The EFG can potentially provide access to debt finance for viable SMEs that have no security available to them, or any financial track record. It has evolved in different ways over time, from the lifting of some sectoral restrictions to increases in the amount of funds available to it.

I represented the British Chambers of Commerce in discussions with the Department for Business, Innovation and Skills when the scheme was being designed, and I have worked with the government since to assess its performance. But on several occasions, businesses – and finance directors – have expressed the view to me that the EFG is just not working. This view is then used as a proxy for criticism of the banking sector.

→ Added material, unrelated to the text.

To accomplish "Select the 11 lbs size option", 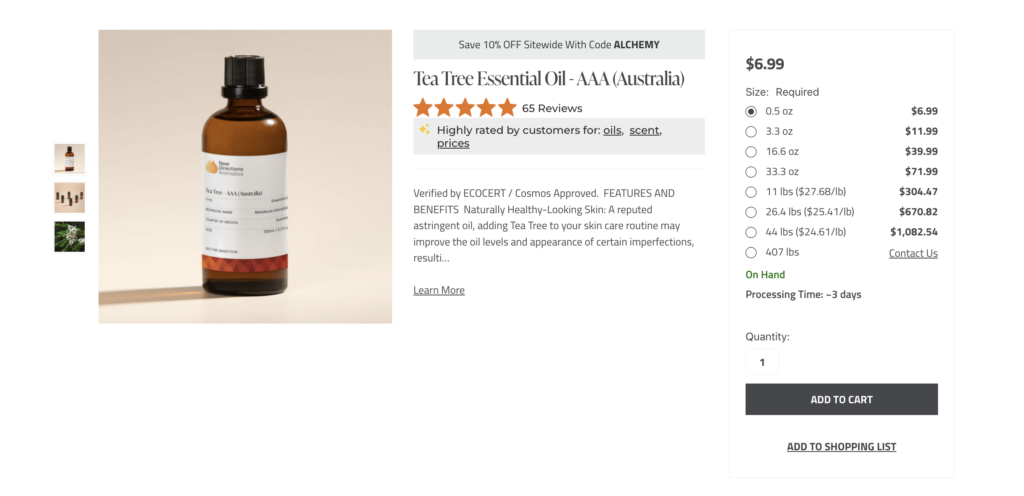I will click(752, 191).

The nuance of the scheme leads me to a different view. Quite often, in analysis of public policy initiatives, the narrow experience of the individual can trump the reality of the bigger picture. To be sure, the EFG has not been without difficulties: there was a lack of clarity over what the scheme actually represented, and some businesses believed it was essentially “free money”. This manifested itself in a debate about personal guarantees and what could – and could not – be included as security in the commercial decision to offer an EFG loan. Finance directors have complained that the paperwork involved in using the scheme is too complicated and the advice they have received in completing it so confusing that it has put them off even trying. And there is evidence of poor communication down through bank hierarchies to FDs and others about the importance of the scheme.

A lot of the criticisms I have heard come down to individual interpretations of those that failed to access the scheme or found the terms too onerous. Complaints about having to provide personal guarantees are a perfect example of this. But the argument will always hold that the chance of default is reduced if an individual has “skin in the game” through a direct stake in the loan, meaning a fairer outcome for government, lenders and taxpayers.

I also heard stories of banks who, on turning down EFG loan applications, were told by the applicant company that they had not previously sought that loan from another lender. This myopic view, which fails to test banking competition and fails to even entertain the possibility of unsuitability for an EFG loan, belies the fact that more than £1 billion has been drawn down from offers provided under it. The reality is that government interventions can never be a silver bullet: in complex areas of market failure, the goal must be to reach as many that could potentially benefit from it as possible.

Ultimately, though, this is where the lesson should be learned from the EFG’s implementation. The government’s lead in communicating and promoting the scheme was sometimes poor. The message of what the product actually represented was clouded, and there was little coherence in the strategy for fully exploiting routes to market. That hindered the ability of potential beneficiaries to find out about the scheme, and subsequently their ability to exploit it. A business would not expend enormous amounts of resource on innovating, developing, and building a new product, and then make only a cursory attempt to market it. And neither should the government.

Worryingly, there is a danger that history could repeat itself with newly designed, state-backed financial products recently released to market. At a time when government advertising spend is frozen, the need for its communications approach to get smarter is even more important.

The coalition government has announced that the EFG will continue until 2014-15. This is fundamentally good news. It is undoubtedly true that some businesses trying to take advantage of the EFG have had a bad experience, and it would also stand to reason that some businesses have been on the wrong end of a bad decision. Nevertheless, expecting a public policy scheme, through the phases of conceptualisation, design and implementation, to become a cure-all solution is misguided, and we should remember that the EFG is more successful than most.

Steve Hughes is a policy adviser at the British Chambers of Commerce.